Le rideau est tombé sur les neuf jours d’audience du procès des dix coaccusés dans l’affaire Bongo Valentin, plus connus sous le nom de la « Young Team ». La cour a rendu son verdict, prononçant des peines. Les principales figures de ce vaste dossier de détournement et de blanchiment – Ian Ngoulou, Mohammed Ali Saliou, et Abdul Oceni Ossa – ont été condamnées à 15 ans de réclusion criminelle, dont cinq assortis de sursis.
Si la sentence était attendue, l’épilogue du procès restera gravé dans les mémoires par son intense charge émotionnelle et morale. Juste avant les délibérations, la cour a donné la parole aux accusés pour leurs ultimes déclarations, transformant la barre en une tribune de repentance.

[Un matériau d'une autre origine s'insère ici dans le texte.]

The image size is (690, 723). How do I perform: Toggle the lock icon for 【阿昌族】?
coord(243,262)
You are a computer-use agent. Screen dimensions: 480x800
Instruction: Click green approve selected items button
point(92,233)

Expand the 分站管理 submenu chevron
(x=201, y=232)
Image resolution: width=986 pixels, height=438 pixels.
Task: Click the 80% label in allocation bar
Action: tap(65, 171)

Des « monstres froids » aux hommes repentants
Jusque-là dépeints par le réquisitoire et les avocats de la partie civile comme des « monstres froids » et de « grands prédateurs des deniers publics », les accusés ont révélé une facette inattendue de leur humanité au moment du jugement.

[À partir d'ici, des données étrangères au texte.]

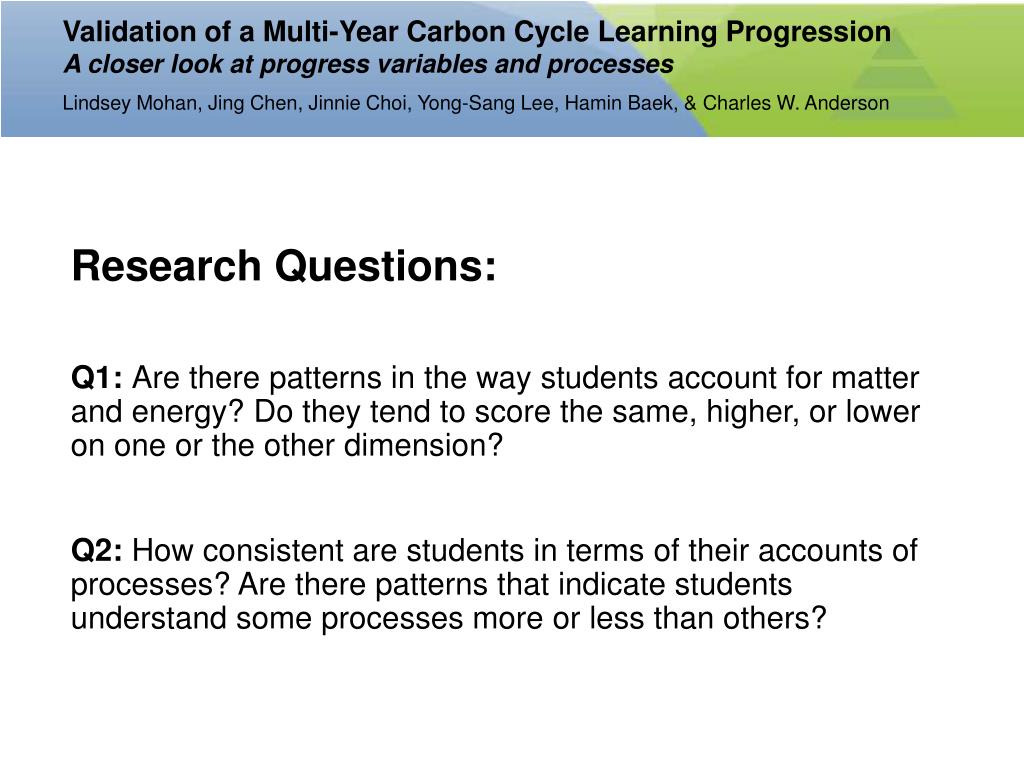Click the bold 'Q2:' label
The width and height of the screenshot is (1024, 768).
pos(97,551)
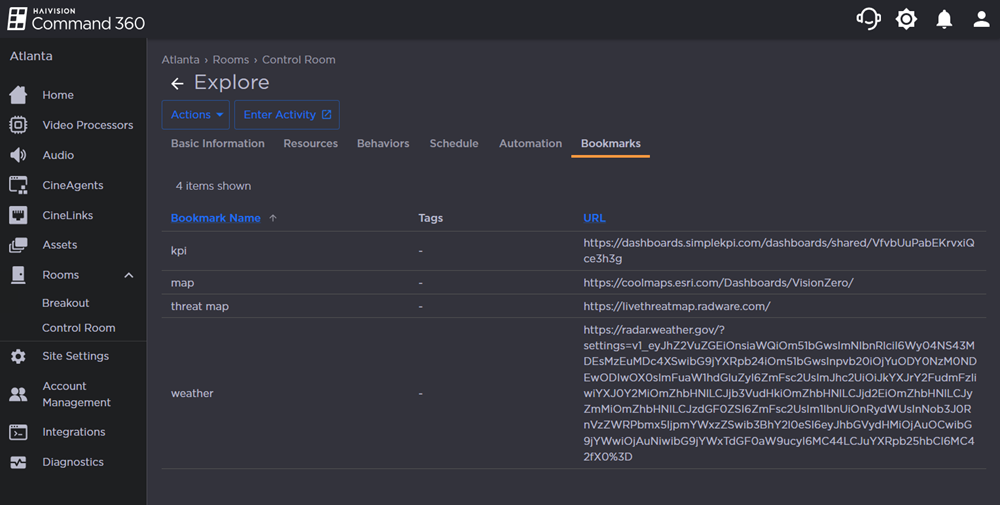Image resolution: width=1000 pixels, height=505 pixels.
Task: Click the back arrow beside Explore
Action: pos(177,83)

C’est Mohammed Ali Saliou qui a donné le ton : « Je demande pardon au peuple gabonais », a-t-il lancé à la barre. Le même élan a été suivi par Abdul Océni Ossa, Jessye Ella Ekogha, Ian Ngoulou et les autres. Au-delà des mots, les frères Saliou et Oceni sont allés plus loin, s’engageant à mettre « tous les biens et argent amassés à la disposition du peuple gabonais ».
Cet exercice a permis de découvrir des visages et des voix d’une candeur inhabituelle, d’où transparaissait une sincérité déroutante. Les regrets, perçus comme vrais par de nombreux observateurs, ont humanisé ces figures au moment même où la justice les condamnait.
L’investissement local, un facteur atténuant ?
Un élément soulevé par un observateur de la vie publique gabonaise est venu enrichir la réflexion autour de ce dossier. Il a noté que les frères Oceni et Saliou, bien que d’origines étrangères, ont massivement investi leurs fonds au Gabon même.
« La plupart de nos compatriotes qui détournent vont investir ailleurs et n’ont quasiment rien sur le territoire national », a-t-il déploré, contrastant cette pratique avec la situation de Saliou, qui possède « toute une cité et plusieurs biens immobiliers » qui, une fois confisqués, pourraient se révéler « bien utiles aux Gabonais ». Cet argument, s’il n’efface en rien la faute, remet en perspective la nature du préjudice économique national.
Le procès de nos silences et de nos peurs
Au-delà de la culpabilité des condamnés, ce procès a soulevé la question de la responsabilité collective. Ces jeunes, qui ont saccagé les finances publiques, n’ont pu agir qu’avec la bénédiction de ceux qui détenaient les rênes des institutions et qui sont restés muets comme des carpes.
Comme l’a brillamment souligné Maître Andong Emane : « ce procès est le procès de nos silences ». C’est, pourrait-on ajouter, celui de nos peurs et de notre passivité face à un enrichissement scandaleux.
La lourde condamnation de Saliou, Oceni et Ngoulou, est, en fin de compte, un miroir. Ces hommes, condamnés pour détournement des fonds publics, sont le reflet d’un système et d’une société qui a laissé faire. L’idée que l’on aurait pu les laisser libres et démunis, les forçant à partager la condition du citoyen ordinaire, aurait pu servir de leçon d’humilité constante. La sentence est tombée, mais le débat sur la moralité publique et la responsabilité collective ne fait que commencer.